July 12, 1996|By Abbe Gluck | Abbe Gluck,SUN STAFF

Pulte Home Corp., the nation's leading homebuilder, named Cora B. Wiltshire president of its Baltimore operations yesterday, giving the division a leader who, unlike her predecessor, has a strong relationship with the regional president.

"Cora is a natural-orn leader," said Thomas D. Eckert, president of Pulte Homes North, the Pulte regional subsidiary of which the Baltimore division is a part. The subsidiary, which runs from Virginia to New England, has eight divisions.

Coming from Pulte's Fairfax, Va., division where, as executive vice president, she managed daily operations, Wiltshire said, "I'm now the person who is going to be setting the division's vision and course."

But Wiltshire said the course she'll set won't move Pulte far from the path the company has taken in its 39 years.
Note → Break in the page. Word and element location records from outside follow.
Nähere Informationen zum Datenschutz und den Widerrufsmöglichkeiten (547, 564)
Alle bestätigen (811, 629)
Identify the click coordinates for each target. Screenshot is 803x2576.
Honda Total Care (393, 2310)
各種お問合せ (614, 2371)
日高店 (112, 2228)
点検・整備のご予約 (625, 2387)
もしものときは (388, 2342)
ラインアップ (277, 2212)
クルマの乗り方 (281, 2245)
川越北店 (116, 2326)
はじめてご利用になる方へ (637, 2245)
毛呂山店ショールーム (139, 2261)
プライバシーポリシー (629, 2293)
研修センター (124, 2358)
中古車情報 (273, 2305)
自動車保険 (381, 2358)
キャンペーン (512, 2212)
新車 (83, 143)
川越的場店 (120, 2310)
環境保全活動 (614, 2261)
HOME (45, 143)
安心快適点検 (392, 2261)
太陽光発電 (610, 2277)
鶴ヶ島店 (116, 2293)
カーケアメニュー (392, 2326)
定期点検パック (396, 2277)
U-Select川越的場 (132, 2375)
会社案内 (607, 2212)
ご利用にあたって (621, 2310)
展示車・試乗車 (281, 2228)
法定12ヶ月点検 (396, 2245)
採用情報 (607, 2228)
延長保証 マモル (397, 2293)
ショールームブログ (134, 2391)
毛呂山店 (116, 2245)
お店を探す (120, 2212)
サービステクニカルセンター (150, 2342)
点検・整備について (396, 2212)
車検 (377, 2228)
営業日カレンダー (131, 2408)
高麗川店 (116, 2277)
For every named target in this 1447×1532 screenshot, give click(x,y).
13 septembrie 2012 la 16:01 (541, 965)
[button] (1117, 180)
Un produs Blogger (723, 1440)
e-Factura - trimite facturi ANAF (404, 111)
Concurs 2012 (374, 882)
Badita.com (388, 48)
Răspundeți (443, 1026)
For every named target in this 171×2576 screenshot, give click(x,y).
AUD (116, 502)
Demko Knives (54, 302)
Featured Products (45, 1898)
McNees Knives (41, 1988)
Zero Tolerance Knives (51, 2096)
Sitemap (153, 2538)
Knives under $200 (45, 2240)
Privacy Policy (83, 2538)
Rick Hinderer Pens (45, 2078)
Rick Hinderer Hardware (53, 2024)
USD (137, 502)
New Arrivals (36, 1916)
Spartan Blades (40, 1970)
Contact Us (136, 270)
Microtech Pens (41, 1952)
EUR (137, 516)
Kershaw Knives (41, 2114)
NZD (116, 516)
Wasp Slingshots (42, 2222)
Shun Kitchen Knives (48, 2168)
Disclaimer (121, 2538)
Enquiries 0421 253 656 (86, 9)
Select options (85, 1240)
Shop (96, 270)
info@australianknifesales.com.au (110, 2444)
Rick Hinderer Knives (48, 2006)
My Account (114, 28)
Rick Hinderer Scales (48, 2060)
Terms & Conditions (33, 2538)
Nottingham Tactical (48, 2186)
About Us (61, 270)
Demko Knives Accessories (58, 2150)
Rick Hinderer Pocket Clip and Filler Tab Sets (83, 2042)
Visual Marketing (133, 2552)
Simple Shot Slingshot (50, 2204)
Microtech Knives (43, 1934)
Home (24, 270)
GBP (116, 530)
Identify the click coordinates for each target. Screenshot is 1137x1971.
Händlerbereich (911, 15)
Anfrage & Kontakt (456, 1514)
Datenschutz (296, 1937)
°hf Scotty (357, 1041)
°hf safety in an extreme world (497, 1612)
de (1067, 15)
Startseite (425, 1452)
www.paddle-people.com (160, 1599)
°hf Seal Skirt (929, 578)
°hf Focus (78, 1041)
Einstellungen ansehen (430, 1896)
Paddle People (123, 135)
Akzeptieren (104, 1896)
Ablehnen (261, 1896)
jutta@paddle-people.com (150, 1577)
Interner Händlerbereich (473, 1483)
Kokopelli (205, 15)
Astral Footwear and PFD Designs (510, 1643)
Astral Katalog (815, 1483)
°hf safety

"I just want to continue what was started, to enhance it," she said.

Eckert predicted Wiltshire will shift Pulte's focus toward higher-priced, single-family detached homes.

"I think she buys into the philosophy that you have to have a very wide product offering if you're going to be successful," he said.

Pulte's offerings range from $80,000 condominiums to $800,000

detached family homes, Eckert said.

Wiltshire replaces Mike Schreder, who left the Baltimore office in May after six years. Schreder said he left the company because he and Eckert "did not agree on business philosophy."

Wiltshire said her relationship with Eckert is "terrific." Eckert originally hired her for the company in 1989.

"I always refer to her as my older sister," Eckert said, although he is three months older than Wiltshire, who turns 48 next week.

But a healthier relationship may not have much impact, said Matthew Roswell, home-building analyst at Legg Mason Realty Group Inc. in Baltimore.

"Pulte has always done really well in this area and, as a company, it's a very loose organization, so if there is bad blood, I don't know if affects anything," he said.

Wiltshire is the only female -- and the only nonwhite -- division president in Pulte Homes North.

But, she said, "within the company, I never felt at all whether or not I was female or a minority female had anything to do with my progress."

In the immediate future, she and Eckert said they hope to vault Pulte to the No. 2 slot in the Baltimore market, bumping Ryland Homes to third. NVR-Inc.'s Ryan Homes leads the market.

In February, Ryland posted 1995 sales increases in all regions except the mid-Atlantic. The Columbia-based company subsequently said it was redistributing its resources to other markets.

"Our mid-Atlantic strategies are diametrically opposed," said Eckert. He said Pulte's mid-Atlantic sales rose by about 32 percent last year.

Selling fewer units than its competitors, Pulte concentrates on its profit margin, Roswell said.

"Obviously, we're a for-profit organization, and our main focus is not to be No. 1 if that means we don't do what we set out to do," Wiltshire said.

In the first quarter of 1996, Pulte sold 136 units, compared with Ryan's 291 and Ryland's 155. But Pulte's average price per unit was higher, at $176,187, than Ryan's $149,845 and Ryland's $169,789, according to Legg Mason.

Wiltshire, who officially became president of the Baltimore operation at the beginning of June, moved here permanently Monday.

Her division employs 132 people and produced more than $112 million in revenue in 1995.